I'm in the process of installing a whole house fan and will need to install 
some additional venting on the roof to accommodate the air flow needs. I need in the area of about 7-8 additional square feet of venting.

My home has concrete S tiles on the roof- exactly the same as the last photo here: http://www.ohaginvent.com/products_concrete.asp

-and I'm debating between installing O'hagen vents or dormer vents. It appears that the o'hagen's give about .75 sq ft of venting per vent whereas the dormer will give about double that per vent at 1.5 sq ft. The o'hagens seem fairly straight forward to install. 

I'm undecided as I'm not so sure that I want to install 10 o'hagens compared to only 5 dormers. The only issue is that I can't seem to be able to find anywhere on the net instructions on how to install the dormers so am basically at square one as to how many tiles will need to be removed to be installed, and just how to go about it.

Anyone with experience or insight that could comment or point me in the right direction would be much appreciated.

thanks in advance


----------



## seeyou (Dec 12, 2008)

I've looked at the O'hagin's before, but never actually installed them. 

Since I'm not sure what you mean exactly by "dormer vent", it's possible some tile cutting will be involved with them. There will not be any cutting necessary with the O'Hagins.
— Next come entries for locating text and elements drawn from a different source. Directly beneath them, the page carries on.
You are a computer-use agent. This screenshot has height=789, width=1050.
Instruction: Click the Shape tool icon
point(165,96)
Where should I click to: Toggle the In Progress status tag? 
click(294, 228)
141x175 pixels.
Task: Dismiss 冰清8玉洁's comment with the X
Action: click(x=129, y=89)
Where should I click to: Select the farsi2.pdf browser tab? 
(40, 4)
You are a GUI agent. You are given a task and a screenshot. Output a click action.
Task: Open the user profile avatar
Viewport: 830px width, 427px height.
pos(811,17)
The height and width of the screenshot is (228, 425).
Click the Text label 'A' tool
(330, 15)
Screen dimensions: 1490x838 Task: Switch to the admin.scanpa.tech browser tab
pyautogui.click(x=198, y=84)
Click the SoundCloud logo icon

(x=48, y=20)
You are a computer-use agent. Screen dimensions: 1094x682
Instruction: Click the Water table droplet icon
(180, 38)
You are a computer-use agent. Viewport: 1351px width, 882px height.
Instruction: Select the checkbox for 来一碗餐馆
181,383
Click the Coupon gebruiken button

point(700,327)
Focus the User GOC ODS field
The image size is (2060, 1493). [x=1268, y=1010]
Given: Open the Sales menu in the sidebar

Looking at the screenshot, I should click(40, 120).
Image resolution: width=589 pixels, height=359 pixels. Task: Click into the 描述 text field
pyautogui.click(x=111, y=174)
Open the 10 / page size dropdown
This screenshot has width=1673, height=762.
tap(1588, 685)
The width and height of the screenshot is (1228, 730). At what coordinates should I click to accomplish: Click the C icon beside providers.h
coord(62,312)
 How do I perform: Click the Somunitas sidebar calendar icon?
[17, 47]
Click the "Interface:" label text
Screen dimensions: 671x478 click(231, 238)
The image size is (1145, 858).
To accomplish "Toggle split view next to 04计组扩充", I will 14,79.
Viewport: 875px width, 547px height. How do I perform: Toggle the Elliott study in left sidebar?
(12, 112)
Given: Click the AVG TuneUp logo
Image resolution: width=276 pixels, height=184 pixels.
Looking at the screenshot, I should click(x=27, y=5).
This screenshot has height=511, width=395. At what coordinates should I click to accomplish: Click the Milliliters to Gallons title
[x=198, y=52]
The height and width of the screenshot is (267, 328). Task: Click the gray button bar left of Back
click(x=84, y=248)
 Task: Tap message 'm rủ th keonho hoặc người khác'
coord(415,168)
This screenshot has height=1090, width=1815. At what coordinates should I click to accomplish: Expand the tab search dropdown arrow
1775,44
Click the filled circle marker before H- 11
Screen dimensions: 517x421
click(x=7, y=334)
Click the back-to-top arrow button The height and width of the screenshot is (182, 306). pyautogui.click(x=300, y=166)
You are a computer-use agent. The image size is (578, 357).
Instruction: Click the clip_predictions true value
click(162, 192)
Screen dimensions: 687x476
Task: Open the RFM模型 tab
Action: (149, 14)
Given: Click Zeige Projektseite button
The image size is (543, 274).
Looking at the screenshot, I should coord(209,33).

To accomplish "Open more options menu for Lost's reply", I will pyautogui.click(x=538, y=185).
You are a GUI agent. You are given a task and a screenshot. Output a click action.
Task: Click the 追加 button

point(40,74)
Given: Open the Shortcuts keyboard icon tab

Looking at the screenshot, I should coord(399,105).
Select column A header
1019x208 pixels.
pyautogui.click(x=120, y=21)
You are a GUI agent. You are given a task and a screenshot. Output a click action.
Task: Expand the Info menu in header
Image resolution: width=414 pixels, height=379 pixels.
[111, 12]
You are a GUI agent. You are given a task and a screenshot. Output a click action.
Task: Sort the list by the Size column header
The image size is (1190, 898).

Does your tile hang on wooden strips or is it nailed/screwed down? If it hangs, the O'Hagins would be the easiest solution. 

I'd probably go for the O'Hagins since you could distribute your inlet a little better. That said, it appears to me that it would be tough to obtain the free air space that the O'Hagins claim. But that's my somewhat uneducated opinion. Since tile is somewhat loose by nature, they may be relying on adjoining tiles to breath some. The hole in the sheathing is large enough to support their claims.


----------



## hitch (Jun 9, 2010)

This is a link to a few pics of dormer vents:
http://www.concordsheetmetal.com/pictures/dormer-vents/

Double the net free vent area of the ohagen per vent. Definitely does not look as incognito as the ohagen, but it will be painted to match tile.


----------



## gxsalas (Jun 13, 2010)

*O'Hagins*

Go with the O'Hagins, the install is much tile friendly than the dormer vents. Dormer vents are used more for esthetic design accents, they can be a costly item in comparison to the O'Hagins. You will need to remove about six tiles per-vent for proper installation of roof screen/diverter at roof deck level. Most higher end homes in Florida have them.


----------



## TrafficCopSmith (Dec 23, 2009)

seeyou said:


> I've looked at the O'hagin's before, but never actually installed them.
> 
> Since I'm not sure what you mean exactly by "dormer vent", it's possible some tile cutting will be involved with them. There will not be any cutting necessary with the O'Hagins.
> 
> ...


Agreed on the O'Hagins vents. They look a little nicer too, once you get the vent covers. I'm not a fan of the way the dormer vents stick out so much.


----------